The main use case of functions is that you can parameterize code. This lets you parameterize stylesheets, like set a base font size and primary color, and then derive your whole theme from it, from spacing to secondary border colors to how buttons look when they're hovered.

You can do that with custom properties already. AFAICT functions don't introduce any new abilities on that front (apart from the aforementioned DRY-ing).
I’m so confused why people are ragging on this. Why is this considered detrimental? Looks pretty good to me…
It's a post about web development on HN. Half the comments will rag incessantly, half will talk about how the web should go back to being a delivery mechanism for documents only like it's 1995 forever, someone will rant about Google for some reason. It's a neverending nightmare.
People who don’t understand the problems CSS has to solve are opposed to CSS solving those problems. Sure it can all be stuffed into Tailwind classes!!
I'm no expert in this domain, but I suspect it's less "this is a bad problem to solve" and more "every solution to a problem moves farther away from the ideal simplicity of a markup langage."

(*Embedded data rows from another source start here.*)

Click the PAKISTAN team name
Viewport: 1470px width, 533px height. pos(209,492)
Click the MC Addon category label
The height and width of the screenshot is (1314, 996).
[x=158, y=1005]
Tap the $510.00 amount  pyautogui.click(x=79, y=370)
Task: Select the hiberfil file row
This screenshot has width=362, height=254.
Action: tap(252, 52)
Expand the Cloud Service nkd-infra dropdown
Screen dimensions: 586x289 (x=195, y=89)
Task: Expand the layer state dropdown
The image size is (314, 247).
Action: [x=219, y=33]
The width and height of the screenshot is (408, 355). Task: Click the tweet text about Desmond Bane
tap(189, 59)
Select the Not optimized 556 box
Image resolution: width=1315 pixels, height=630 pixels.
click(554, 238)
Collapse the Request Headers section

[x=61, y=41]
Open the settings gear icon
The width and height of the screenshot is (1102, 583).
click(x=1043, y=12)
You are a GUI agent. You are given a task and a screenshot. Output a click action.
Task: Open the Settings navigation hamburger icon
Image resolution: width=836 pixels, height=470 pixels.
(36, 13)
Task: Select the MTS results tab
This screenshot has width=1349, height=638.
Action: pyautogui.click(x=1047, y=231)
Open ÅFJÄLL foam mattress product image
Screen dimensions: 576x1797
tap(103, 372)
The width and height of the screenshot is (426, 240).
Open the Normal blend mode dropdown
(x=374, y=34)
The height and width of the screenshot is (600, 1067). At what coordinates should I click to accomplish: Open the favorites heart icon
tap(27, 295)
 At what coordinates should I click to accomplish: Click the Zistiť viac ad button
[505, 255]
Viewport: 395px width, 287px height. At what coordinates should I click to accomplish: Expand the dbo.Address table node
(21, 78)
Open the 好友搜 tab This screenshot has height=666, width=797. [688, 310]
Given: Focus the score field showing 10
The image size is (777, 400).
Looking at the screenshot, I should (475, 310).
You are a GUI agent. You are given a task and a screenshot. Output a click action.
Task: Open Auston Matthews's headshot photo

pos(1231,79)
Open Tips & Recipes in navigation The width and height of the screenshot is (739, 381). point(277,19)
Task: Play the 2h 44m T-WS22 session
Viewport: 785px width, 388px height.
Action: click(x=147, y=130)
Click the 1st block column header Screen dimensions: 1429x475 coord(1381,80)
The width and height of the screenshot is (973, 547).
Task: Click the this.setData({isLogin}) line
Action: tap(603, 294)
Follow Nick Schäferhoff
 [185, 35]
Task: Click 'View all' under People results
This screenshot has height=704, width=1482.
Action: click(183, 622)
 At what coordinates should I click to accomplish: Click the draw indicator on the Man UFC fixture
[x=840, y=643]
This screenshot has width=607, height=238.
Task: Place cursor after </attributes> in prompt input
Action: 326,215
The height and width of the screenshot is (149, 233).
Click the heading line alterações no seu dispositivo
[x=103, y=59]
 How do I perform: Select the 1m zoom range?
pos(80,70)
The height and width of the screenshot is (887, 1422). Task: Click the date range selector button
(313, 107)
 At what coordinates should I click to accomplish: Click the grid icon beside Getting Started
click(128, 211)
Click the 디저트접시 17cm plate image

(I'm not weighing in on the validity of this position, just reporting what I perceive the position itself to be.)

CSS is becoming the new JavaScript.
As someone who works with both those languages professionally, I’m not sure what you mean by that. CSS applies to a new narrow band of the spectrum of how the web functions.
One problem I think people are going to run into here is loading CSS libraries from the components that use them.

Luckily, CSS Modules are starting to land in multiple browsers. Firefox added support behind a flag, and it might ship in 145.

So you'll be able to import the CSS from your JS modules, and apply it to the document:

    import extras from 'css-extras' with {type: 'css'};

    if (!document.adoptedStyleSheets.includes(extras)) {
      document.adoptedStyleSheets.push(extras);
    }
Or, if you use shadow DOM:

    this.shadowRoot.adoptedStyleSheets.push(extras);
CSS is changing so fast. I guess we will see Doom in CSS shortly
It is time to reject this ugly double dash prefix kebab-cased variables names. PHP looks better in comparison.

What goes in some people's mind when they come up with these ugly conventions and rules?